January 12, 2008

Walker, Texas Ranger on the economy

Via Gail Collins:

Mike Huckabee’s campaign is a mixture of feelings, which are all on the side of the average working stiff, and policies, which are all on the side of the stock exchange. His sidekick, Chuck Norris, has his own stump speech that seems to blame our economic woes on “sheiks and Arabs” who “come over here, buy millions of dollars of merchandise and take it back to their homeland and don’t pay any taxes on it.”

Chuck Norris also played, as his-bad-self, one of the judges in Dodgeball.

October 24, 2006

Kristof on opportunity cost

From the NYTimes Select ($) (Iraq and your wallet):

In the run-up to the Iraq war, Donald Rumsfeld estimated that the overall cost would be under $50 billion. Paul Wolfowitz argued that Iraq could use its oil to “finance its own reconstruction.”

But now several careful studies have attempted to tote up various costs, and they suggest that the tab will be more than $1 trillion — perhaps more than $2 trillion. The higher sum would amount to $6,600 per American man, woman and child.

“The total costs of the war, including the budgetary, social and macroeconomic costs, are likely to exceed $2 trillion,” Joseph Stiglitz, the Nobel-winning economist at Columbia, writes in an updated new study with Linda Bilmes, a public finance specialist at Harvard. Their report has just appeared in the Milken Institute Review, as an update on a paper presented earlier this year.
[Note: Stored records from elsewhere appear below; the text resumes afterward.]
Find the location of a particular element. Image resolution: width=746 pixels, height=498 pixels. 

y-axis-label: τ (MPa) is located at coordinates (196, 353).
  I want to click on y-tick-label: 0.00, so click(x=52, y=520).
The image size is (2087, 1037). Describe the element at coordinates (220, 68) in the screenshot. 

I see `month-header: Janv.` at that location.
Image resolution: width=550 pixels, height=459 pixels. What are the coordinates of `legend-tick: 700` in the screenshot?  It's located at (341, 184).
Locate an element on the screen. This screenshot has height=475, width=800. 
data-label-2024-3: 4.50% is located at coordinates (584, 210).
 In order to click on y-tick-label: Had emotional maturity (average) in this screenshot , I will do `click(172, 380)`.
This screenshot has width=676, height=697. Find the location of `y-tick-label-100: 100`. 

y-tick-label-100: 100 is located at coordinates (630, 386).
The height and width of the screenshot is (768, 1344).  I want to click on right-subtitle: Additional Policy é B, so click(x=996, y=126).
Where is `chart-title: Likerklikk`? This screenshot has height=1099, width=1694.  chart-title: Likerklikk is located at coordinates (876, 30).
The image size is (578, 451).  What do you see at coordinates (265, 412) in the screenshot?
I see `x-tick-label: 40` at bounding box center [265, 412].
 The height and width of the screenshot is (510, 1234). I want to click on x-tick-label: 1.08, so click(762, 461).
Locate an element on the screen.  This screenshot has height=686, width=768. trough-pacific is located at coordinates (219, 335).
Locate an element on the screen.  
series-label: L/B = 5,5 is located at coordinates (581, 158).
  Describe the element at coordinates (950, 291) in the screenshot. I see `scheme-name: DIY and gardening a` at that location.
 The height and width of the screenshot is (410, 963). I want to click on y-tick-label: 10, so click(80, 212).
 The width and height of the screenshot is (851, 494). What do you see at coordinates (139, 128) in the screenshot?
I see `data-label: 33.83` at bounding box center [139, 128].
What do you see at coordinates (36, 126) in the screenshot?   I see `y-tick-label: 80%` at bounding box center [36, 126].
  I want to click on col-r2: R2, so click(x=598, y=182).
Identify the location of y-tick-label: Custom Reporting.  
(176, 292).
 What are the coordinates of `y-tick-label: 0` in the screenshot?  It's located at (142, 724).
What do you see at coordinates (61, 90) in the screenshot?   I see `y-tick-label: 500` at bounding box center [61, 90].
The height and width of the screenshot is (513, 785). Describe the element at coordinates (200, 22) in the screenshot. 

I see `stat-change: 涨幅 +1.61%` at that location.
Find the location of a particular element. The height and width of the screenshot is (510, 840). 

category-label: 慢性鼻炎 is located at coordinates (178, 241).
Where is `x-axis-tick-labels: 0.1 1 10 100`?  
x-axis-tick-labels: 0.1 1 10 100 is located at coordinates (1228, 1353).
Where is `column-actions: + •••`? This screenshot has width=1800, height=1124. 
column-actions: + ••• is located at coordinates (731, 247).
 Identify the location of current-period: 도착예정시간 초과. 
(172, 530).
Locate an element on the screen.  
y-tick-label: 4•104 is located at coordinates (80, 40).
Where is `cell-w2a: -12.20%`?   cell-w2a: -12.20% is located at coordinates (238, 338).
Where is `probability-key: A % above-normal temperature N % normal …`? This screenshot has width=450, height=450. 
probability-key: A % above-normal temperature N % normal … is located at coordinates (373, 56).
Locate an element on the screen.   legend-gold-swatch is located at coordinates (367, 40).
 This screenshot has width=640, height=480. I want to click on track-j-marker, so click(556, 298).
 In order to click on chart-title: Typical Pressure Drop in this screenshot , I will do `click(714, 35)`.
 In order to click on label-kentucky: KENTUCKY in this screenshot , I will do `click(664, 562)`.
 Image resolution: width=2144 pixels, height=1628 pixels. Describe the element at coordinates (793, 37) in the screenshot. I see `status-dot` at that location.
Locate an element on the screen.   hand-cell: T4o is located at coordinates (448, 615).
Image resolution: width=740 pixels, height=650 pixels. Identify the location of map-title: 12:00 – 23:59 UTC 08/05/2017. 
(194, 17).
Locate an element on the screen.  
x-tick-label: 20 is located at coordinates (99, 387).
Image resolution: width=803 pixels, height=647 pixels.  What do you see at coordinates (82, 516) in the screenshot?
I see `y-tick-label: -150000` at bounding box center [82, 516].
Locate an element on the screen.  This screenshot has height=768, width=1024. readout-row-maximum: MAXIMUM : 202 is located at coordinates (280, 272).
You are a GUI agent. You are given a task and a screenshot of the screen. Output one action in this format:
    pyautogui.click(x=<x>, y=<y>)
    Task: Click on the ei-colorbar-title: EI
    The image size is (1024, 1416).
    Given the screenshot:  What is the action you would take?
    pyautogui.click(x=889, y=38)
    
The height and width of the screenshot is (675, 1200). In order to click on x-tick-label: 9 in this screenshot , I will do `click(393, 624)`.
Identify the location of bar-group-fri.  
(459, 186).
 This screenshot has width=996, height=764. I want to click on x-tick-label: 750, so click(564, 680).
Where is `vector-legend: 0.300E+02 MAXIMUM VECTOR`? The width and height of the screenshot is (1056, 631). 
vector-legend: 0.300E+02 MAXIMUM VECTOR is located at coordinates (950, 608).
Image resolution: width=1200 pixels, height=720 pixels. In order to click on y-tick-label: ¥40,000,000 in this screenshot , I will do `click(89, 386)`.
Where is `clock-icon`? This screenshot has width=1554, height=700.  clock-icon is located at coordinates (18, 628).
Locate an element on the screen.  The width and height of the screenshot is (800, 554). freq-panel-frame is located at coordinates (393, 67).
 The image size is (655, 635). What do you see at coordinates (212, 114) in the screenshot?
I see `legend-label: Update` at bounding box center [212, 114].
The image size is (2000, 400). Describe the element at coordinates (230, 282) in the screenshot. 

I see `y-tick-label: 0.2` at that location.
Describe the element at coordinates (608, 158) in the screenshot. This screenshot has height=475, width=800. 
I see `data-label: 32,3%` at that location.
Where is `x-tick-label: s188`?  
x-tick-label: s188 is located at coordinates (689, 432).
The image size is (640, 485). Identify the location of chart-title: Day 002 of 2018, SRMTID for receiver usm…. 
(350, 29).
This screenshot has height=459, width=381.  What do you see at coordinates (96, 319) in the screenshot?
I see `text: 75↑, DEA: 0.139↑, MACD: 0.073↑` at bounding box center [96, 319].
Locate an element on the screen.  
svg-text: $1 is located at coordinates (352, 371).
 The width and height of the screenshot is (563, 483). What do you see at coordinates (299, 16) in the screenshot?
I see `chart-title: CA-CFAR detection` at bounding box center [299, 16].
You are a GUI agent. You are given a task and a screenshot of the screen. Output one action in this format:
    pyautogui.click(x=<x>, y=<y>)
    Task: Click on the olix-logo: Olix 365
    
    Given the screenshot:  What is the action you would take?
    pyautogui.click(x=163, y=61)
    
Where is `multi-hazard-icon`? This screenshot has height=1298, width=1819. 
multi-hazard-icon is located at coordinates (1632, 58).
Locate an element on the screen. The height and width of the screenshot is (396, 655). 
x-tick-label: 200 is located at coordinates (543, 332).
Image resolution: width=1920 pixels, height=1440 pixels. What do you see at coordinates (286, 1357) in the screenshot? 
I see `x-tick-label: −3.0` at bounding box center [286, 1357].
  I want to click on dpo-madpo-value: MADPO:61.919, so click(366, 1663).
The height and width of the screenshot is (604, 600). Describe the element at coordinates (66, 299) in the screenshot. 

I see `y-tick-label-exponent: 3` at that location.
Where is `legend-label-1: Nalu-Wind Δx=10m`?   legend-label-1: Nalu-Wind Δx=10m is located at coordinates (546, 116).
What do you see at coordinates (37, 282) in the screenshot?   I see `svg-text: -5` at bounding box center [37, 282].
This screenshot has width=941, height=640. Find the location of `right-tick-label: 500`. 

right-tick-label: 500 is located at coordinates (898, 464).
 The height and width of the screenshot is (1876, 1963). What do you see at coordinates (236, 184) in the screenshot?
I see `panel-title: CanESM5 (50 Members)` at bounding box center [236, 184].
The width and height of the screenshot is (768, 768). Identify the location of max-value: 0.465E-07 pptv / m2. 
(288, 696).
Just to put that $2 trillion in perspective, it is four times the additional cost needed to provide health insurance for all uninsured Americans for the next decade. It is 1,600 times Mr. Bush’s financing for his vaunted hydrogen energy project.

/.../

My vote would be to spend a chunk of that sum instead fighting malaria, AIDS and maternal mortality, bolstering American schools, and assuring health care for all Americans. We’re spending $380,000 for every extra minute we stay in Iraq, and we can find better ways to spend that money.

And check out the "... nifty Web site, www.aei-brookings.org/iraqcosts, where you can tinker with the underlying assumptions and come up with your own personal estimates."

October 11, 2006

"Whatever They Guessed At": Bush's View of Estimates of Deaths in Iraq

The British journal, The Lancet, has published a paper which updates the estimate of number of people killed (they estimate more than 600,000) since the start of the Iraq conflict. The researchers claim that their figure, far higher than any previous estimate, was more accurate than the death tolls produced by official Iraqi sources.   Bush is staying the course with his earlier estimate by stating, "I, you know, I stand by the figure a lot of innocent people have lost their life. 600,000 or whatever they guessed at is just, it's not credible."

The relevant portion of the new conference is below & the complete transcript is found here.

From today's Rose Garden news conference:

QUESTION: Thank you, Mr. President.

Back on Iraq, a group of American and Iraqi health officials today released a report saying that 655,000 Iraqis have died since the Iraq war.

That figure is 20 times the figure that you cited in December at 30,000. Do you care to amend or update your figure? And do you consider this a credible report?

BUSH: No, I don't consider it a credible report. Neither does General Casey and neither do Iraqi officials.

I do -- I do know that a lot of innocent people have died, and that troubles me. And it grieves me. And I applaud the Iraqis for their courage in the face of violence.

I am, you know, amazed that this is a society which so wants to be free that they're willing to -- you know, that there's a level of violence that they tolerate.

And it's now time for the Iraqi government to work hard to bring security in neighborhoods so people can feel -- can feel, you know, at peace.

No question it's violent. But this report is one -- they put it out before. It was pretty well -- the methodology is pretty well discredited.

But I, you know, talk to people like General Casey. And, of course, the Iraqi government put out a statement talking about the report.

QUESTION: So the figure's 30,000, Mr. President? Do you stand by your figure, 30,000?

BUSH: I, you know, I stand by the figure a lot of innocent people have lost their life. 600,000 or whatever they guessed at is just, it's not credible. Thank you.

August 30, 2006

53 Books

From MoDo ($):

Mr. Bush tells journalists he has been reading prodigiously, 53 books so far this year, with three bios of George Washington, two of Lincoln and one of Mao.

I'm putting this in the same category as the North Korean guy's multiple holes in one (or is it hole in ones?).

August 14, 2006

WBCR 90.3 FM

I'm cleaning out the old-fashioned webpage (http://john-whitehead.net). Here is one entry I can't stand to delete:

In 2003, two student DJs at Beloit College's WBCR 90.3 FM noticed that I shared a name with a libertarian commentator who frequently appeared on their station. My station ID is a subtle jab at the guy.